Simran Hans 

The Roads Not Taken review – Sally Potter’s poetic vision of mental illness

Javier Bardem stars in Potter’s moving film inspired by her younger brother’s rare form of early onset dementia
  
  

Javier Bardem in The Roads Not Taken.
Javier Bardem in The Roads Not Taken. Photograph: Film PR Handout

Writer Leo (Javier Bardem) lies in his railroad apartment glassy-eyed and ignoring the phone. We learn that he suffers from an unnamed mental illness resembling dementia, requiring the care of his daughter, Molly (a brilliant, subtle Elle Fanning, tears brimming then stemmed to better preserve her father’s dignity as disease ebbs it away).

Inspired by her younger brother, Nic, who was diagnosed with Pick’s disease and died in 2013, director Sally Potter offers a poetic interpretation of Leo’s outward blankness, intimating a vast and active imagination flourishing unseen beneath the surface.

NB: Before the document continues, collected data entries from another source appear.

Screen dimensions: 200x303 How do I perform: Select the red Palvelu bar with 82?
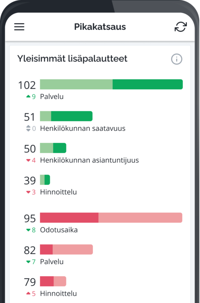tap(66, 250)
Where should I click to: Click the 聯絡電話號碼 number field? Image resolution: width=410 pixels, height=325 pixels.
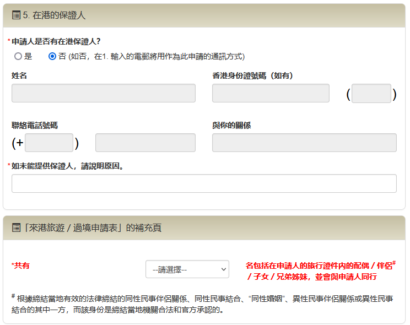click(x=145, y=143)
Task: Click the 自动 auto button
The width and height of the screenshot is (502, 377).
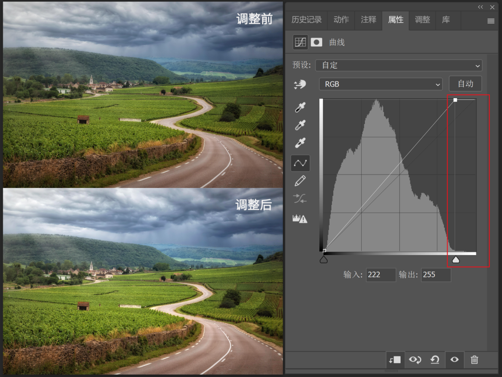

Staccato editing contrasts the paths Leo could have taken with his current, near-catatonic state, including a life in Mexico with his first love Dolores (Salma Hayek), and a writer’s fantasy of creative solitude in Greece.

The Roads Not Taken is frequently moving, and a fascinating creative idea, but without sufficient information about Leo’s character to anchor the narrative, it feels too abstract.